That evening would come in May, 2022, in Troy, New York. But instead of an evening of solo performances, Paul and John took it upon themselves to learn all of Frank’s songs, enlisting Mark Wolfe as a lead guitarist. Frank Boscoe became Frank Boscoe and the Ekphrastics and then just the Ekphrastics, ekphrastic a useful albeit obscure word referring to a “clear, intense, self-contained description of an artwork”.
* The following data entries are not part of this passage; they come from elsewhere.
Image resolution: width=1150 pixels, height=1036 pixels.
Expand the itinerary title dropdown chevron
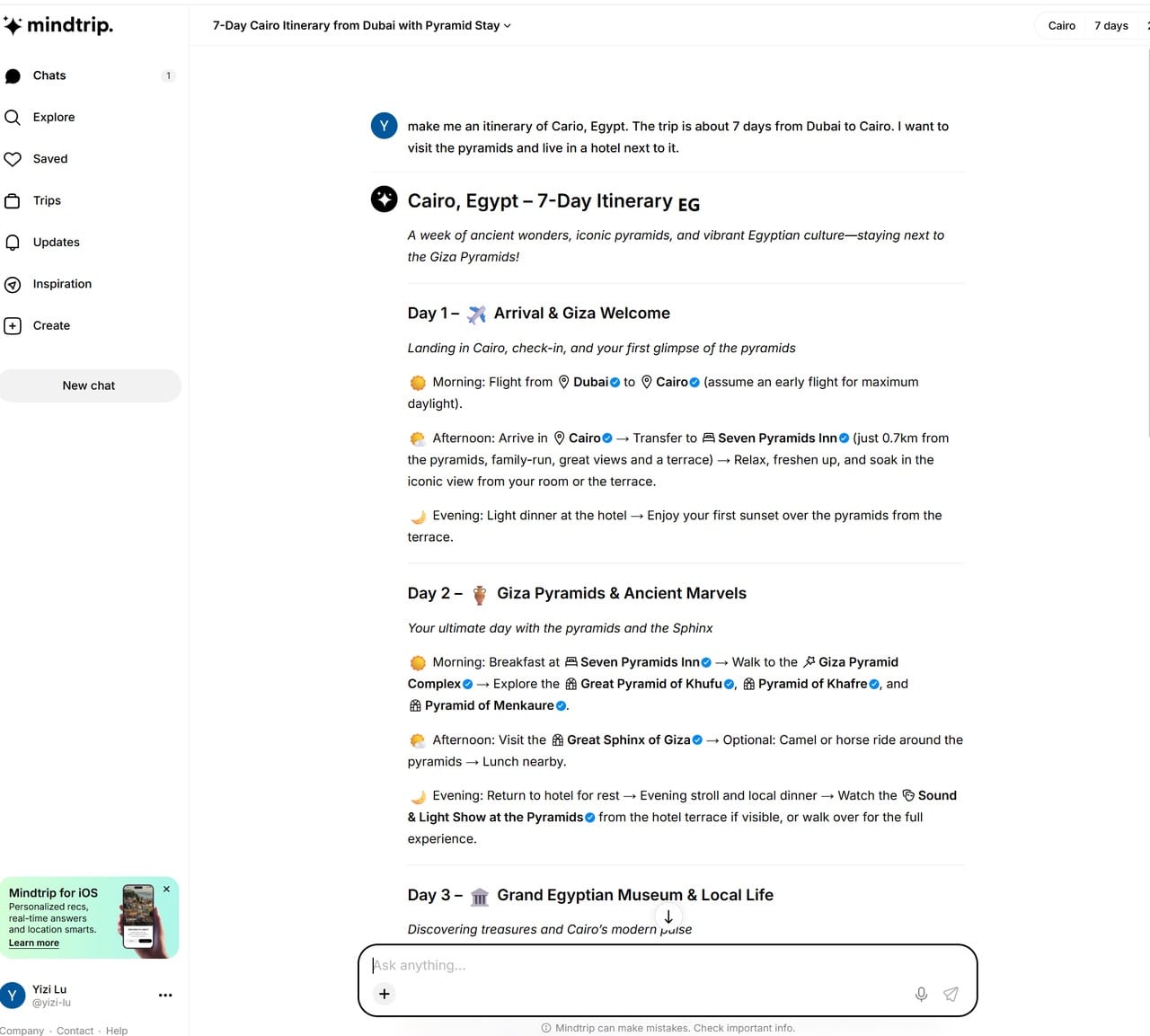[x=508, y=26]
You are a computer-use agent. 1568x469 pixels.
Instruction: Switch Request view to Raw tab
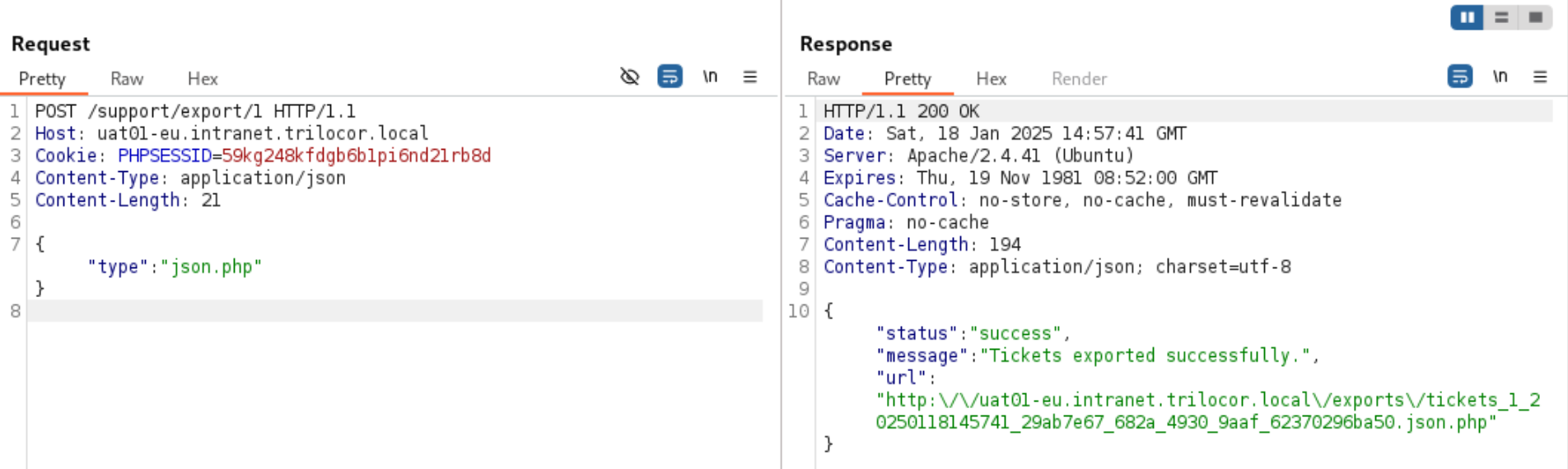coord(127,79)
Make Your Own Snowboard, the band’s sophomore effort, is a collection of short stories about doing one’s level best, whether that’s making your own snowboard (title track), auditioning for a metal band (“Keys (To My Heart)”), hacking a pinball machine (“Intrepid Concessionaire”), or trading in your Mountain Goats records for a small sailboat (“A Good Day for Sailing”). The tone is warm, the production bright, the delivery deadpan, inspired by The Clean, Karate, Lou Reed, Richard Lloyd, and forgotten 60s one-hit wonders, for reasons both sonic and economic.
Make Your Own Snowboard was recorded at a former church in a remote corner of the Catskill Mountains. With its high, concave ceilings of warm wood, it was the best-sounding room any of the players had ever experienced. (They’ve booked it for another week in 2025; the exact location shall remain a secret). A mid-session snow squall found a chink in the massive oak front door that produced an oboe-like squall; listen all the way through and you’ll hear it.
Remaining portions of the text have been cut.